A hierarchical three-step superpixels and deep learning framework for skin lesion classification

Methods. 2022 Jun:202:88-102. doi: 10.1016/j.ymeth.2021.02.013. Epub 2021 Feb 19.

Abstract

Skin cancer is one of the most common and dangerous cancer that exists worldwide. Malignant melanoma is one of the most dangerous skin cancer types has a high mortality rate. An estimated 196,060 melanoma cases will be diagnosed in 2020 in the USA. Many computerized techniques are presented in the past to diagnose skin lesions, but they are still failing to achieve significant accuracy. To improve the existing accuracy, we proposed a hierarchical framework based on two-dimensional superpixels and deep learning. First, we enhance the contrast of original dermoscopy images by fusing local and global enhanced images.

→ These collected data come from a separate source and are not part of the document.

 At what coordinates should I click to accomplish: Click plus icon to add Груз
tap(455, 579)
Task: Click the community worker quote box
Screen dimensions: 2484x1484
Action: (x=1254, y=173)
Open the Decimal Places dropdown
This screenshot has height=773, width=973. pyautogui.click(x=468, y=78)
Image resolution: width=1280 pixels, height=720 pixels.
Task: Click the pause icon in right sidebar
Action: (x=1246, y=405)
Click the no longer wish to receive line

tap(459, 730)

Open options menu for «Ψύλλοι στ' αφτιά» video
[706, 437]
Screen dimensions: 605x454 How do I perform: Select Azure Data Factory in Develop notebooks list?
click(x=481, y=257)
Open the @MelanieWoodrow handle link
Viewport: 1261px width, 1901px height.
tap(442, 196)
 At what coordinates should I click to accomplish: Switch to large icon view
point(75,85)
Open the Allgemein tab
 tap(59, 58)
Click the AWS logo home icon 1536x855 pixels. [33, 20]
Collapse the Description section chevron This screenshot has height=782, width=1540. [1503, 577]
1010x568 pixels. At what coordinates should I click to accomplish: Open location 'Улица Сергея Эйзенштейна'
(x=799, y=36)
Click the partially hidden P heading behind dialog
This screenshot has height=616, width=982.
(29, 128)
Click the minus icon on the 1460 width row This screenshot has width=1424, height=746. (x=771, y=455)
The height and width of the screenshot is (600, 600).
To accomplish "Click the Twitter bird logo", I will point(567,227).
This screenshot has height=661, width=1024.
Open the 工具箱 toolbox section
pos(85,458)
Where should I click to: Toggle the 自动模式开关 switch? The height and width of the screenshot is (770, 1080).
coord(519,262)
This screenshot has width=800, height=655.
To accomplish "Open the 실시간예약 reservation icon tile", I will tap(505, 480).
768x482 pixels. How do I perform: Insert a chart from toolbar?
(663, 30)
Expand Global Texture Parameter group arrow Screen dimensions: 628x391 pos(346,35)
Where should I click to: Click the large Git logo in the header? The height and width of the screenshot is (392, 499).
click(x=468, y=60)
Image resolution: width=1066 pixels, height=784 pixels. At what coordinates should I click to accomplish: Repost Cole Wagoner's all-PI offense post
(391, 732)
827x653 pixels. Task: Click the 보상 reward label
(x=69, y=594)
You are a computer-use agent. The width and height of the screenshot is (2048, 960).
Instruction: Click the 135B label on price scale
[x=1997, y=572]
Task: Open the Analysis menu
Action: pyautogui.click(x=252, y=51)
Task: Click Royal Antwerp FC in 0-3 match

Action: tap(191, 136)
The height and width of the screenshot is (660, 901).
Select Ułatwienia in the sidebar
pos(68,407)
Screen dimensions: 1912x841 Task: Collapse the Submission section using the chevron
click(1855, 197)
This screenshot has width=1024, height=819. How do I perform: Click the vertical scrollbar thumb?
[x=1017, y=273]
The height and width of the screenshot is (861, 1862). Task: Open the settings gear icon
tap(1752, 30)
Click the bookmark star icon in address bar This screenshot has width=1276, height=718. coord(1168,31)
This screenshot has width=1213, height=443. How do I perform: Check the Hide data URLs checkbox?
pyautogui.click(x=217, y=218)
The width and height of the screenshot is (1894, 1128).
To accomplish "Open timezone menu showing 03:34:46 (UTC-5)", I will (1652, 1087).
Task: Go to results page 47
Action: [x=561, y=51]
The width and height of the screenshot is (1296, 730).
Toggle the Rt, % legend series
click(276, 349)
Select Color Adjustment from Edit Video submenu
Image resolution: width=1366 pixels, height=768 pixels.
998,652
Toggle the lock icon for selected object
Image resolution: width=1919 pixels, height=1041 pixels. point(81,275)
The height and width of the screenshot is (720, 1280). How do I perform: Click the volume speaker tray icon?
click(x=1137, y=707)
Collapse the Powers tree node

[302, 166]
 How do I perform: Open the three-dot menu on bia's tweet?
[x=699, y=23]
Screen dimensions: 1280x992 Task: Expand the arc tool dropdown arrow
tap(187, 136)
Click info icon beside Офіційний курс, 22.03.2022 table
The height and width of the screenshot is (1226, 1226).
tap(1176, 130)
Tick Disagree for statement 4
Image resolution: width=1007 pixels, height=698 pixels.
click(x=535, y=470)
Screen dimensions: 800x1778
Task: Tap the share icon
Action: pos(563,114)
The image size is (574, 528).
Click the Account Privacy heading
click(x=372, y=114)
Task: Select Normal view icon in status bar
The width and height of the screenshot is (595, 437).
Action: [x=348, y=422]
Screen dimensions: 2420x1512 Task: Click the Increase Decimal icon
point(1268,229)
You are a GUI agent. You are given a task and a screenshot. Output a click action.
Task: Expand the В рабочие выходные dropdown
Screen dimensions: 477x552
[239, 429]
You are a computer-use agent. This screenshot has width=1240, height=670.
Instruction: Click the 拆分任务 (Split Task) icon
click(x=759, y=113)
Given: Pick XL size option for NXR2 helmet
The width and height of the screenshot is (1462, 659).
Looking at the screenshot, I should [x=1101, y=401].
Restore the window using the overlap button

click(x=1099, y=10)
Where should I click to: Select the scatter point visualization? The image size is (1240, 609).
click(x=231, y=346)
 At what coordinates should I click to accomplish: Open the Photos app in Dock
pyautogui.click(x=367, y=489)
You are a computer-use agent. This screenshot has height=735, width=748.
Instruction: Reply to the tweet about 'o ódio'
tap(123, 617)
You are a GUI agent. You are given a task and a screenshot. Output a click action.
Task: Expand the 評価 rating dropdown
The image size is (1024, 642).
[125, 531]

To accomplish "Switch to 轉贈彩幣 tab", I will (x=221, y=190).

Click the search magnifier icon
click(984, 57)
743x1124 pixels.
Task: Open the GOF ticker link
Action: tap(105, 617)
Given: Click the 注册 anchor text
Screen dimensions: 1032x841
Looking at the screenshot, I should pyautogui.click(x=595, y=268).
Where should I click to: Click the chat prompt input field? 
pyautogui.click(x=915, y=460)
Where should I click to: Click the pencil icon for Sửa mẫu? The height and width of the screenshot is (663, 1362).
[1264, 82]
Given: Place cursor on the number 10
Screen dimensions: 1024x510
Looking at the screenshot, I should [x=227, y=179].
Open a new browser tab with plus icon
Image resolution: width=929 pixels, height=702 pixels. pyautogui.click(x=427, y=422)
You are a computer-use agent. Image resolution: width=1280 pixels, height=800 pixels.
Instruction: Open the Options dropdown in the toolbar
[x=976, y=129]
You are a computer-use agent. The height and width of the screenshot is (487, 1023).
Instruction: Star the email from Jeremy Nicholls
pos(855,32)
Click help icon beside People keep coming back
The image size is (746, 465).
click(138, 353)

The entire enhanced images are utilized in the next step to segmentation skin lesions using three-step superpixel lesion segmentation. The segmented lesions are mapped over the whole enhanced dermoscopy images and obtained only segmented color images. Then, a deep learning model (ResNet-50) is applied to these mapped images and learned features through transfer learning. The extracted features are further optimized using an improved grasshopper optimization algorithm, which is later classified through the Naïve Bayes classifier. The proposed hierarchical method has been evaluated on three datasets (Ph2, ISBI2016, and HAM1000), consisting of three, two, and seven skin cancer classes. On these datasets, our method achieved an accuracy of 95.40%, 91.1%, and 85.50%, respectively. The results show that this method can be helpful for the classification of skin cancer with improved accuracy.

Keywords: Deep learning; Features optimization; Image fusion; Lesion segmentation; Skin cancer.

MeSH terms

  • Algorithms
  • Bayes Theorem
  • Deep Learning*
  • Dermoscopy / methods
  • Humans
  • Melanoma* / diagnostic imaging
  • Melanoma* / pathology
  • Skin Diseases*
  • Skin Neoplasms* / diagnostic imaging
  • Skin Neoplasms* / pathology